» GOAL OF THE EXERCISE: Some of the lines below need repeating. Reproduce exactly those between the lines holding "مجله تازه (560, 19)" and "درباره ما (173, 2529)", inclusive.

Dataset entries
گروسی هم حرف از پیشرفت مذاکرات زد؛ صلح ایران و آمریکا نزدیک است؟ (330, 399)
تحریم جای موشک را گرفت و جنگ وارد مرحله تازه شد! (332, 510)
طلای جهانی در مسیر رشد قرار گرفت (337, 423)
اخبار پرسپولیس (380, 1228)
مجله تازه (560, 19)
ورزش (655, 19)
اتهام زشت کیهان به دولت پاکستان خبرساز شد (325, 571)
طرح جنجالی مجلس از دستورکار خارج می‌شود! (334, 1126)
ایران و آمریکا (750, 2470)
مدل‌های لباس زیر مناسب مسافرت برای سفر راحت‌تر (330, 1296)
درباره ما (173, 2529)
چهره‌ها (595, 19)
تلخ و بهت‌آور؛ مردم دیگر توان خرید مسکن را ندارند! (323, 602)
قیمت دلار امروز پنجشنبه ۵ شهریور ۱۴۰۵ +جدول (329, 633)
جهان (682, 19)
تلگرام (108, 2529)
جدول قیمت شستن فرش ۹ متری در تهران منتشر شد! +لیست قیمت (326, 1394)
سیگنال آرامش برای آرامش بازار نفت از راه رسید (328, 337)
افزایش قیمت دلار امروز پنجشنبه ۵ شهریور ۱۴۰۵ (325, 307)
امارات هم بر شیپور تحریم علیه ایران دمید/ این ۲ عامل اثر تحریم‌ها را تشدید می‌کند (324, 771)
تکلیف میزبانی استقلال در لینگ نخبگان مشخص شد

» ANSWER AREA:
مجله تازه (560, 19)
ورزش (655, 19)
اتهام زشت کیهان به دولت پاکستان خبرساز شد (325, 571)
طرح جنجالی مجلس از دستورکار خارج می‌شود! (334, 1126)
ایران و آمریکا (750, 2470)
مدل‌های لباس زیر مناسب مسافرت برای سفر راحت‌تر (330, 1296)
درباره ما (173, 2529)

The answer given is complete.